The funk didn't cause any harm to my husband who was around the house, for which I'm glad, but it still wasn't fun being me. Thankfully I had a moment of clarity where I rememberd that I could actually do something about my attitude. Yesterday at lunch one of my friends mentioned that she's starting and ending her days with a "sacrifice of praise." It doesn't matter how she feels at the moment, or what's happening in her life, she makes a list of all the things she's thankful for and offers them up to God. 

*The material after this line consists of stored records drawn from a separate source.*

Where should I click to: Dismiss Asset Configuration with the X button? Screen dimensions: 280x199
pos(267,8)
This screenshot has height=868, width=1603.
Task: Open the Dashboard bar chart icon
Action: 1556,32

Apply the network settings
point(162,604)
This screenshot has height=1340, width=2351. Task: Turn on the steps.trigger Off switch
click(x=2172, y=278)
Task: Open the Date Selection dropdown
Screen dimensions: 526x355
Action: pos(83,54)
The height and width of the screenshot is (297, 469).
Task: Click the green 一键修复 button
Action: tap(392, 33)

Psalm 50 ends with this wonderful verse: "He who sacrifices thank offerings honors me, and he prepares the way so that I may show him the salvation of God." (Psalm 50:23). It's like God is telling us that making the choice to be thankful, to speak out his goodness, to smile and remember is the right way to live as His children. Not only is it right and honoring, but It also opens up the channel for grace to pour into our lives. It's like opening a valve to fresh water, or a window to the afternoon sun so that what's freely available (and able to "salve" us) is able to find a way in.
 
So I'm thankful for all the food that I CAN eat (kale sauteed in olive oil with garlic salt is YUMMY), and thankful for health providers who can diagnose stuff that keeps us from being as healthy as we can be. Thankful for a husband who often comes home with groceries (I know I'm blessed!) and thankful for friends who remind me of the way to live in God's goodness.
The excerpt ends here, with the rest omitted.